Кейт то появлялся, то пропадал. Сначала меня это не беспокоило, но потом я сообразил, что это мое сознание то появляется, то пропадает.

– А как же должность диспетчера? Я… извините, дайте мне пару секунд, я переволновался.

– Понятное дело. Я отвечу на ваш вопрос. Должность диспетчера мы решили пока держать вакантной.

– Кстати, не только ради экономии средств. – Голос Бернарда звучал за три четверти миллиона миль.

– Нет, – помотал головой Кейт, ужаснувшись подобной крамоле. – Ввиду быстро меняющегося положения в отделе и накопленного вами ценного опыта в качестве диспетчера, мы решили, что некоторое время вы будете совмещать обе должности. Ради преемственности. Всего несколько месяцев. Если, конечно, справитесь. Если вы считаете, что не справитесь, – скажите. Мы поймем. Если наше предложение выходит за рамки ваших возможностей, не стоит этого скрывать – мы согласимся с вашей оценкой.

– Нет, что вы. Нет-нет, я справлюсь с обеими должностями. В конце концов, до сих пор справлялся же. Кроме того, это ненадолго.

– Верно. Ненадолго. – Кейт просиял.

– Совсем ненадолго, – далеко-далеко прошелестел Бернард.

– Ну, значит, решено. – Кейт протянул руку для рукопожатия сквозь сужающуюся щель в черной тьме. – Вы – наш новый мукзэпой. Уверен, вы горы свернете.

– Да, – с улыбкой ответил я и повалился боком на книжную полку.

Попросим Бога – пусть благословит еще раз

– Думаешь, мне сегодня больше делать было нечего?

Урсула везла меня домой из больницы. Ей не сразу удалось достичь состояния, когда она могла выражать свои эмоции иными средствами, нежели бешеное переключение скоростей. Кое-кто удивится: ведь это у меня сотрясение мозга и синий шишак, словно второй лоб, и это мне положено досадовать на случившееся, но у этих кое-кого другие подруги – что они могут знать о жизни?

Откопав меня из-под груды инструкций и каталогов библиотечных поставок, Бернард предложил вызвать «скорую». Однако Кейт сохранял трезвость мысли. Когда в учебном центре срабатывала пожарная тревога, сигнал немедленно поступал в районную пожарную часть. Если выяснялось, что тревога была ложной – типа студенты порезвились, – университету присылали счет на 80 фунтов. Никто толком не знал, что со мной делать, но возобладало мнение, что, если вызвать «скорую помощь», а мои повреждения окажутся недостаточно серьезными, университету опять пришлют штрафной счет. Чтобы не рисковать, Кейт решил позвонить на работу Урсуле и попросить ее меня забрать.

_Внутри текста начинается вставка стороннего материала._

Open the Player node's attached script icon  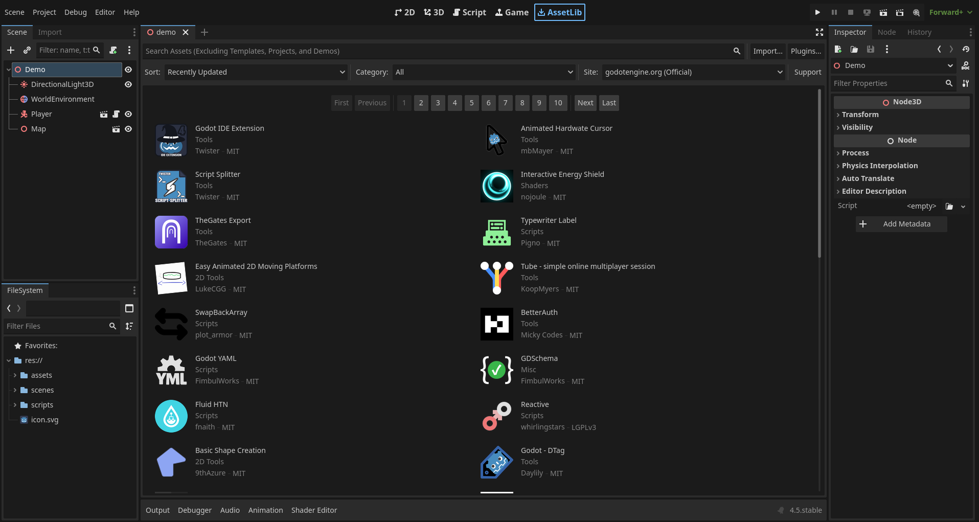click(x=116, y=114)
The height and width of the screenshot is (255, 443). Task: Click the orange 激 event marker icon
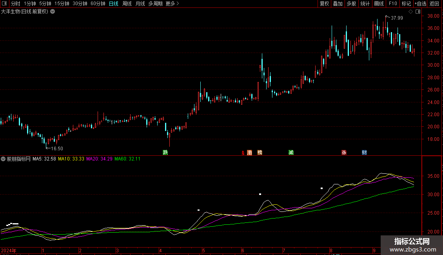coord(249,153)
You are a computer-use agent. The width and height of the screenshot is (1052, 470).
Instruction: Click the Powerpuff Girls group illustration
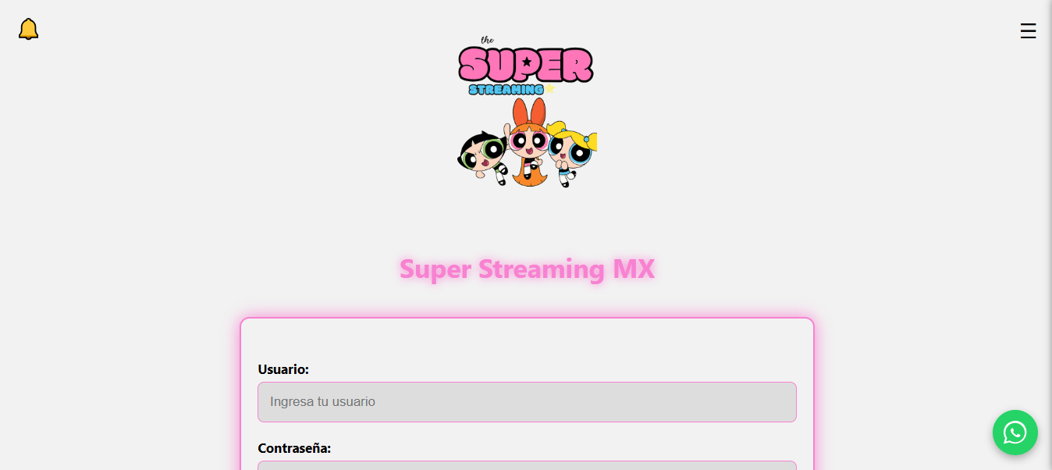(527, 143)
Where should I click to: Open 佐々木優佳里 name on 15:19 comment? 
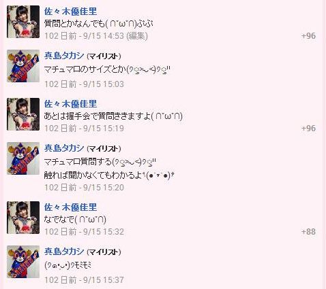pos(70,104)
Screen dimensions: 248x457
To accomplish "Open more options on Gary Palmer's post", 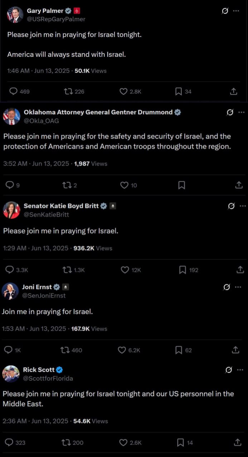I will (236, 11).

Мы отправились в районную больницу (не в ту, что находилась в конце нашей улицы, – ее власти ликвидировали в ходе кампании по улучшению обслуживания населения). Всего через четыре минуты меня осмотрела медсестра, после чего я просидел пять с половиной часов в ожидании врача в компании медленно истекающих кровью людей. Наконец меня отвели в кабинку, где врача пришлось ждать всего-то десять-пятнадцать минут. Он так скверно выглядел, что я попытался уступить ему свое место. Судя по его физиономии, он не спал тридцать шесть часов, и я сделал вывод, что застал его в середине смены. Мы оба прекрасно понимали, что он давно не отдает себе отчета в своих действиях, тем не менее, исправно прошли через положенный ритуал – просвечивание глазных яблок маленьким фонариком, вопросы о приступах тошноты и прочую медицину. В итоге врач определил у меня небольшое сотрясение мозга и предложил остаться в больнице на ночь.

– Это еще зачем? – спросила Урсула.

– Надо бы понаблюдать за ним.

– О-о, я сама за ним понаблюдаю, – обрадовала Урсула. Врача обрадовала, не меня.

– Ну, тогда ладно. – Доктор повернулся ко мне: – Вам нужен покой. Не выполняйте тяжелую работу и не залезайте на стремянку.

– Но, доктор, тяжелая работа и стремянки – мой способ расслабляться.

– Очень смешно. Езжайте домой.

На обратном пути пришлось заехать к моей матери, она присматривала за детьми, пока мы были в больнице. Основное занятие моей матери – волноваться. Нет, конечно, она бывает занята чем-то другим, но крайне редко. Подлинный смысл ее жизни – в беспокойстве. Рожденная тревожной. Я не рвался показаться ей с огромной гематомой на лбу, но оставаться в машине не было никакой возможности – мать немедленно вообразила бы, что я искалечен до неузнаваемости и Урсула меня прячет.

– Боже ты мой! – Мать прислонилась к стене, чтобы не упасть.

– Здравствуй, мама.

– Боже ты мой!

– Со мной все нормально. Так врачи сказали, всего лишь небольшое сотрясение.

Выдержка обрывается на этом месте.